**Текст**:
-----
Как же обстоит дело с другими трудами французкого мастера, коих нам известно еще три? Самой лаконичной, и пожалуй, наиболее интересной в литературном отношении, является работа под названием Краткое изложение Философии, или скорее Сумма Философии, поскольку в названии явно чувствуется намек на Фому Аквинского. Эта небольшая поэма, в которой излагается основная герметическая концепция природы металлов и условия их трансмутации, была впервые опубликована в 1561 году, то есть за полвека до «Иероглифических Фигур», в составе небольшой антологии «О трансмутации металлов: три старинных трактата в стихах»[18]. Историк герметической традиции Ленгле-Дюфреснуа предполагал, что Краткое изложение Философии было написано Фламелем в 1409 году[19]. Интересно, что сопоставление несколько наивной стихотворной манеры Краткого изложения и надписей, оставленных Фламелем на различных памятниках (в частности, на надгробии его супруги Пернелль), показывает, что эти тексты действительно могли быть написаны одним и тем же лицом. Так что, возможно, эта поэма имеет непосредственное отношение к Фламелю — или скрывавшемуся под этим псевдонимом анонимному адепту. Что же касается другой работы, самой длинной из всех, Книги Прачек, то вплоть до ХХ века она была известна только лишь в виде манускриптов, и чаще всего именовалась Книгой наижеланнейшего из желаемого по первым строкам повествования. Представленный в данном издании перевод выполнен на основе рукописи из Национальной Библиотеки в Париже[20], датируемой xv веком. Этот документ представляет собой стопку из 126 листов пергамента размером 15х11 см, заполненных каллиграфически выписанным готическим текстом, который завершают слова: «Настоящая книга принадлежит Николя Фламелю из общины Сен-Жак-деля-Бушери, и написана она его собственной рукой». Прекрасный пример инструкции по лабораторной алхимии, Книги Прачек посвящена так называемой Второй работе, состоящей из операций увлажнения и кальцинации. Ее название Le Livre des Laveures дословно переводится со старофранцузского как «книга стирок»; и действительно, каждый этап работы в ней называется Стиркой. Однако в современном французском слово laveur означает «мойщик», то есть в некотором смысле прачка мужского рода; значаение же образа женщины, стирающей белье, в алхимии трудно переоценить. Например, в третьей эпиграмме «Убегающей Аталанты» под девизом Следуй примеру женщины, стирающей белье, Майер пишет[21]:

«Пусть тот, кто любит тайные доктрины

Ни одного намека не пропустит.
-----
**Предоставленные данные**:
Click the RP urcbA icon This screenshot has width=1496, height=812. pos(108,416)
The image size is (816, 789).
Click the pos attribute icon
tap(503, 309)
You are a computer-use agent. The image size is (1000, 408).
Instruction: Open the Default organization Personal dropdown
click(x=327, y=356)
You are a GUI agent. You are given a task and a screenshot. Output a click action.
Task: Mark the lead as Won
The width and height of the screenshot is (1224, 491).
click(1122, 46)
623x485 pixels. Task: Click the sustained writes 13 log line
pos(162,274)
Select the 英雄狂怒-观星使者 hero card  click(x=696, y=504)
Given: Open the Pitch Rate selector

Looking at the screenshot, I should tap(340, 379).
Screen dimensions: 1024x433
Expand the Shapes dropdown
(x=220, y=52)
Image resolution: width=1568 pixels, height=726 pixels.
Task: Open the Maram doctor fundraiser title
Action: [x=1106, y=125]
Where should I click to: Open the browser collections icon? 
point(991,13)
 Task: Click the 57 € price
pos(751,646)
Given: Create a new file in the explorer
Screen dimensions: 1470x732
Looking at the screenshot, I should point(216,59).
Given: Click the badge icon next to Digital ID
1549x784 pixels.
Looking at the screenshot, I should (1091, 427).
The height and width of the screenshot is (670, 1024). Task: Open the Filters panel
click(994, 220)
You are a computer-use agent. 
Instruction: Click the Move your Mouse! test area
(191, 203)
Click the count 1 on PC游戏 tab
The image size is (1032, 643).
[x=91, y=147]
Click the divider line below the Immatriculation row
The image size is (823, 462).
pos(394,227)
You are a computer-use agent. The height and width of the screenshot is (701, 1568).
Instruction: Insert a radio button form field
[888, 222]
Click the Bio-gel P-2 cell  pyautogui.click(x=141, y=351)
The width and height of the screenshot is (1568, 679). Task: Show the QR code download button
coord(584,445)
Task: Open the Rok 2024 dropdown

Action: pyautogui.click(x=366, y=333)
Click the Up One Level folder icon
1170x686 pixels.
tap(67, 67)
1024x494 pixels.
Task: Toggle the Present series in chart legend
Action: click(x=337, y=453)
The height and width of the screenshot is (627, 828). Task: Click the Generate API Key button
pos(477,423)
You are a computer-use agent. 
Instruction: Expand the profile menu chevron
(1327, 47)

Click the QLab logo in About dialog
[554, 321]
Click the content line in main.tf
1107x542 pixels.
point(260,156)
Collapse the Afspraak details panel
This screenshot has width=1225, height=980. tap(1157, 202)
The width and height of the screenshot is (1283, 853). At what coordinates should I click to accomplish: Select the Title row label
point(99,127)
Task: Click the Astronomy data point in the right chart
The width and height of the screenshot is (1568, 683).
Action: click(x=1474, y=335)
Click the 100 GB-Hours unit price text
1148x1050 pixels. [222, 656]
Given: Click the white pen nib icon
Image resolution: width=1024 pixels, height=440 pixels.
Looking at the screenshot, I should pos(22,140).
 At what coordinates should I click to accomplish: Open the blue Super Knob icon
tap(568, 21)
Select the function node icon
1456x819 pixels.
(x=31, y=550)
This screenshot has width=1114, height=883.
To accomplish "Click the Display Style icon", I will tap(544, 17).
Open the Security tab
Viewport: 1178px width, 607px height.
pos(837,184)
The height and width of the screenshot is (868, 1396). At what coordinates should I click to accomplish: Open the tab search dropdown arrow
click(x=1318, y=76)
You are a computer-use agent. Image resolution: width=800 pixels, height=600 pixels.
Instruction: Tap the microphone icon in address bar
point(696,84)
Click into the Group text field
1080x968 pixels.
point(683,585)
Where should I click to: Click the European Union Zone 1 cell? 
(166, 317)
-----
**Задание A**:
Ответьте по тексту о трудах Фламеля на следующие вопросы:
(i) В каком году впервые опубликовали Краткое изложение Философии?
(ii) Из скольких листов пергамента состоит рукопись Книги Прачек из Национальной Библиотеки в Париже?
(iii) Какой работе посвящена Книга Прачек и из каких операций она состоит?
**Задание B**:
Перечислите всех людей, которых называет по имени текст о трудах Фламеля.
Для ответов используется только текст.

**Итоговый ответ A**:
(i) В 1561 году.
(ii) Из 126 листов.
(iii) Книга посвящена Второй работе, которая состоит из операций увлажнения и кальцинации.

**Итоговый ответ B**:
Николя Фламель
Фома Аквинский
Ленгле-Дюфреснуа
Пернелль
Майер